Respiratory alkalosis occurs when there is insufficient carbonic acid.  This is most frequently seen when a frightened animal or one in pain hyperventilates.  Deep and rapid respirations along CNS stimulation, leading to tetany and convulsions, occurs.

The anion gap is a mathematical calculation used to determine the cause of metabolic acidosis.  It is calculated with the formula:

 (Na⁺ + K⁺) – (Cl^- + HCO₃^-) =  anion gap  (in mEq / L)

A normochloremic acidosis, for example, is seen in animals with ketoacidotic diabetes mellitus, ethylene glycol toxicity or uremic acidosis.  A hyperchloremia acidosis is associated with severe diarrhea.

Blood Gas Analysis is used to evaluate respiratory function and acid-base status and is routinely used to monitor patients with respiratory disease, acid-base disturbances such as renal disease or diabetes mellitus, critically ill animals and anesthetized animals.

Specimens include whole blood with heparin anticoagulant, venous blood for all parameters except oxygen or arterial blood, which can be used to test for all substances.  The specimen must be handled carefully to ensure that it does not contact air, which can change the level of blood gases.  Tests should be run immediately.

Blood gas analytes include:

• Blood pH (which usually varies in the direction of the primary acid-base disorder).

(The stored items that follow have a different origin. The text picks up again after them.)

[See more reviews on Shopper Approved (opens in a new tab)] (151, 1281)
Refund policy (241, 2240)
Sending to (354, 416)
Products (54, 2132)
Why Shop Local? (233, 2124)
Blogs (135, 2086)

• PaO₂ (partial pressure of oxygen, which evaluates oxygenation of blood and helps determine if the patient needs oxygen)

• PaCO₂ (partial pressure of carbon dioxide, which evaluates ventilation)

• Bicarbonate (which evaluates the acid-base balance of blood)
   

Review Questions:

1. Differentiate between nonrenal, prerenal, renal and postrenal disease.

2. Why are blood chemistries relatively insensitive to renal disease?

3. Differentiate between azotemia and uremia.

4. What is the name of the primary protein excretory product?

5. What factors may cause an increase in BUN?  creatinine?

6. List the reference ranges for creatinine & BUN in the dog and cat.

7. Describe how water is regulated in the body, including the names of the methods and/or hormones.

8. How do we evaluate hydration status in the lab?

9. What are the units of measurement for electrolytes?

10. When should electrolytes be evaluated?

11. Complete this chart:

    Electrolyte	Method of regulation	Effect of renal failure	Effect of V &/O D
    Sodium
    Potassium
    Chloride

     

12. Why does the body constantly tend toward acidity?

13. What is the difference between volatile & nonvolatile organic acids?

14. Why is a body pH of 7.35 - 7.45 essential?

15. What are the three ways that this pH is maintained?

16. What is the most important buffer & how does it work?

17. What is the most common acid-base disturbance in small animals?

18. What is the purpose of evaluating the anion gap?

19. Complete this chart:

20. What do blood gases allow you to evaluate?

21. Venous blood is acceptable for all parameters except which one?

22. Blood pH usually varies in the direction of what?

23. Sorrel had a decreased BUN...what additional conclusions can you draw about her problem?